Saved entries:

**********

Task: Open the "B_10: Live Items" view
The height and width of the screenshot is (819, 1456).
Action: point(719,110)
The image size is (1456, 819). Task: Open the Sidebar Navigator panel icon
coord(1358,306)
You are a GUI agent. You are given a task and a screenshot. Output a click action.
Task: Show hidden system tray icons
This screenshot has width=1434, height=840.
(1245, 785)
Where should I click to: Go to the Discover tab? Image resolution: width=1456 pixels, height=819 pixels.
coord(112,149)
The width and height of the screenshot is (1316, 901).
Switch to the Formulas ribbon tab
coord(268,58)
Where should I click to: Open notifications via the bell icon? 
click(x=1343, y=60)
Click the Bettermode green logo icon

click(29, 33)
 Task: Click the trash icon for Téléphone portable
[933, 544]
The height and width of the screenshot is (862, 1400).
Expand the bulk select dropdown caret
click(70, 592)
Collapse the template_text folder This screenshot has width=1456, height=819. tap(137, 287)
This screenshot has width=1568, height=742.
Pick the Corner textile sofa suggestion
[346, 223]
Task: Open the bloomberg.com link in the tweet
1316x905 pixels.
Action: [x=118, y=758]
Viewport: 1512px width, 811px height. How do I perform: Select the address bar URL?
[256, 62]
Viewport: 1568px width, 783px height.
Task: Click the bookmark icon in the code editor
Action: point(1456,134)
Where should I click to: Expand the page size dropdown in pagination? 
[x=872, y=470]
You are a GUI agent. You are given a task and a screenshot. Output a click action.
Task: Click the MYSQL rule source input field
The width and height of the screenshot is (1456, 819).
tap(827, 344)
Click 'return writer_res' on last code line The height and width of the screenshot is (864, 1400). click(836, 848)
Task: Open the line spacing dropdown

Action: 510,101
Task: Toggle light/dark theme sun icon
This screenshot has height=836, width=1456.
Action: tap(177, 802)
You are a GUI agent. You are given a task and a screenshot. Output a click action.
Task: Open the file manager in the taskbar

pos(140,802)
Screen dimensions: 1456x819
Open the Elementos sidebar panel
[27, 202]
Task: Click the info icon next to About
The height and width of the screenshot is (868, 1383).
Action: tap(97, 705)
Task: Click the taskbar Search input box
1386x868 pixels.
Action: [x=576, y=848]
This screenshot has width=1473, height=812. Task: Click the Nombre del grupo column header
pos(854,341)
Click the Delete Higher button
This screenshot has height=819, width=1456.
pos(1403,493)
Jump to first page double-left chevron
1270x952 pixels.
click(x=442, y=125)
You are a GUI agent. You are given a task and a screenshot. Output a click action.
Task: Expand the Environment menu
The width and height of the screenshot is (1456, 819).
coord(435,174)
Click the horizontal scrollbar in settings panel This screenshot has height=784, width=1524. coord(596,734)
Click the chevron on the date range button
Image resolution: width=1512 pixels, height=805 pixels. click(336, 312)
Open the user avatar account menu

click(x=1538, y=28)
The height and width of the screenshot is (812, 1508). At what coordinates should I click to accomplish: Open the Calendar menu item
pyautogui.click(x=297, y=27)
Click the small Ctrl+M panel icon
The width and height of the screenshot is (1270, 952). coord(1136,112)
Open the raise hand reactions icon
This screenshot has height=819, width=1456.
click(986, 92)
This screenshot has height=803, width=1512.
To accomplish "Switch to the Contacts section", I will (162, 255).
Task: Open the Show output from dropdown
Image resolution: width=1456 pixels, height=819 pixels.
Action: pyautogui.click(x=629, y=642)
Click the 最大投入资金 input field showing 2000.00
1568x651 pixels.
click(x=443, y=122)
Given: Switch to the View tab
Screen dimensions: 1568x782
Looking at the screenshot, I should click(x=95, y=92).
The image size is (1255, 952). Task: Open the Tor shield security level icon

**********

WHAT NEEDS TO BE DONE: Write out the data once more, word for word.

WRITTEN REPLY:
Task: Open the "B_10: Live Items" view
The height and width of the screenshot is (819, 1456).
Action: point(719,110)
The image size is (1456, 819). Task: Open the Sidebar Navigator panel icon
coord(1358,306)
You are a GUI agent. You are given a task and a screenshot. Output a click action.
Task: Show hidden system tray icons
This screenshot has width=1434, height=840.
(1245, 785)
Where should I click to: Go to the Discover tab? Image resolution: width=1456 pixels, height=819 pixels.
coord(112,149)
The width and height of the screenshot is (1316, 901).
Switch to the Formulas ribbon tab
coord(268,58)
Where should I click to: Open notifications via the bell icon? 
click(x=1343, y=60)
Click the Bettermode green logo icon

click(29, 33)
 Task: Click the trash icon for Téléphone portable
[933, 544]
The height and width of the screenshot is (862, 1400).
Expand the bulk select dropdown caret
click(70, 592)
Collapse the template_text folder This screenshot has width=1456, height=819. tap(137, 287)
This screenshot has width=1568, height=742.
Pick the Corner textile sofa suggestion
[346, 223]
Task: Open the bloomberg.com link in the tweet
1316x905 pixels.
Action: [x=118, y=758]
Viewport: 1512px width, 811px height. How do I perform: Select the address bar URL?
[256, 62]
Viewport: 1568px width, 783px height.
Task: Click the bookmark icon in the code editor
Action: point(1456,134)
Where should I click to: Expand the page size dropdown in pagination? 
[x=872, y=470]
You are a GUI agent. You are given a task and a screenshot. Output a click action.
Task: Click the MYSQL rule source input field
The width and height of the screenshot is (1456, 819).
tap(827, 344)
Click 'return writer_res' on last code line The height and width of the screenshot is (864, 1400). click(836, 848)
Task: Open the line spacing dropdown

Action: 510,101
Task: Toggle light/dark theme sun icon
This screenshot has height=836, width=1456.
Action: tap(177, 802)
You are a GUI agent. You are given a task and a screenshot. Output a click action.
Task: Open the file manager in the taskbar

pos(140,802)
Screen dimensions: 1456x819
Open the Elementos sidebar panel
[27, 202]
Task: Click the info icon next to About
The height and width of the screenshot is (868, 1383).
Action: tap(97, 705)
Task: Click the taskbar Search input box
1386x868 pixels.
Action: [x=576, y=848]
This screenshot has width=1473, height=812. Task: Click the Nombre del grupo column header
pos(854,341)
Click the Delete Higher button
This screenshot has height=819, width=1456.
pos(1403,493)
Jump to first page double-left chevron
1270x952 pixels.
click(x=442, y=125)
You are a GUI agent. You are given a task and a screenshot. Output a click action.
Task: Expand the Environment menu
The width and height of the screenshot is (1456, 819).
coord(435,174)
Click the horizontal scrollbar in settings panel This screenshot has height=784, width=1524. coord(596,734)
Click the chevron on the date range button
Image resolution: width=1512 pixels, height=805 pixels. click(336, 312)
Open the user avatar account menu

click(x=1538, y=28)
The height and width of the screenshot is (812, 1508). At what coordinates should I click to accomplish: Open the Calendar menu item
pyautogui.click(x=297, y=27)
Click the small Ctrl+M panel icon
The width and height of the screenshot is (1270, 952). coord(1136,112)
Open the raise hand reactions icon
This screenshot has height=819, width=1456.
click(986, 92)
This screenshot has height=803, width=1512.
To accomplish "Switch to the Contacts section", I will (162, 255).
Task: Open the Show output from dropdown
Image resolution: width=1456 pixels, height=819 pixels.
Action: pyautogui.click(x=629, y=642)
Click the 最大投入资金 input field showing 2000.00
1568x651 pixels.
click(x=443, y=122)
Given: Switch to the View tab
Screen dimensions: 1568x782
Looking at the screenshot, I should click(x=95, y=92).
The image size is (1255, 952). Task: Open the Tor shield security level icon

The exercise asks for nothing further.